The industry must be moving into the tools and utilities phase of virtualization. Everyday someone introduces a new utility. This could be mostly pre and post VMWorld buzz but there are a lot of new players in the space, and this is a space that seems to have turned “commodity” overnight. Every tool or utility can be had for free somewhere and those that can’t are being integrated into a platform by somebody.
Platform or virtualization services are the only spaces where customer money is left. There will probably be some acquisitions of tool companies to get the investors a return but the platform, VMWare, Microsoft, Xen and even Parallels to some extent are the only true “pay me” plays left until the rest of us come up with a marketable service (besides consulting) to offer.
This week it is VDI (Virtual Desktop Infrastructure) which is just a re-visit of the virtual-lab managers we have out there but that’s a whole other thread.

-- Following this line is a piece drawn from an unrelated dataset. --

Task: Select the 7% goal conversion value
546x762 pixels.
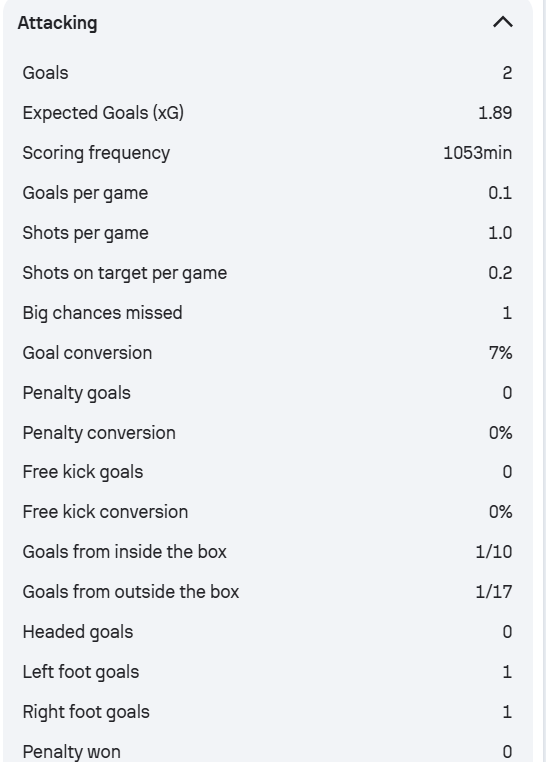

Last week alone we had HP enter:
http://www.hp.com/hpinfo/newsroom/press/2006/061108xa.html
WYSE enter:
http://www.wyse.com/about/news/pr/2006/1107_Pilot.asp
and NEC:
http://www.nec.co.jp/press/en/0611/0601.html
All this on top of the previous weeks Virtual Lab Manager buzz:
Where VMLogix signs in:
http://www.vmlogix.com/company/press_release_2006_11_06.php
With an “oh yeah” by VMWare:
http://www.vmware.com/news/releases/labmanager.html
All this in a space where Surgient pretends to be the only player:
http://www.surgient.com/news/20061002-v5.asp
In a space invented by Microsoft for their partners:
https://training.partner.microsoft.com/plc/ you’ll want to look at what they call Hands-On Labs Online (HOLO).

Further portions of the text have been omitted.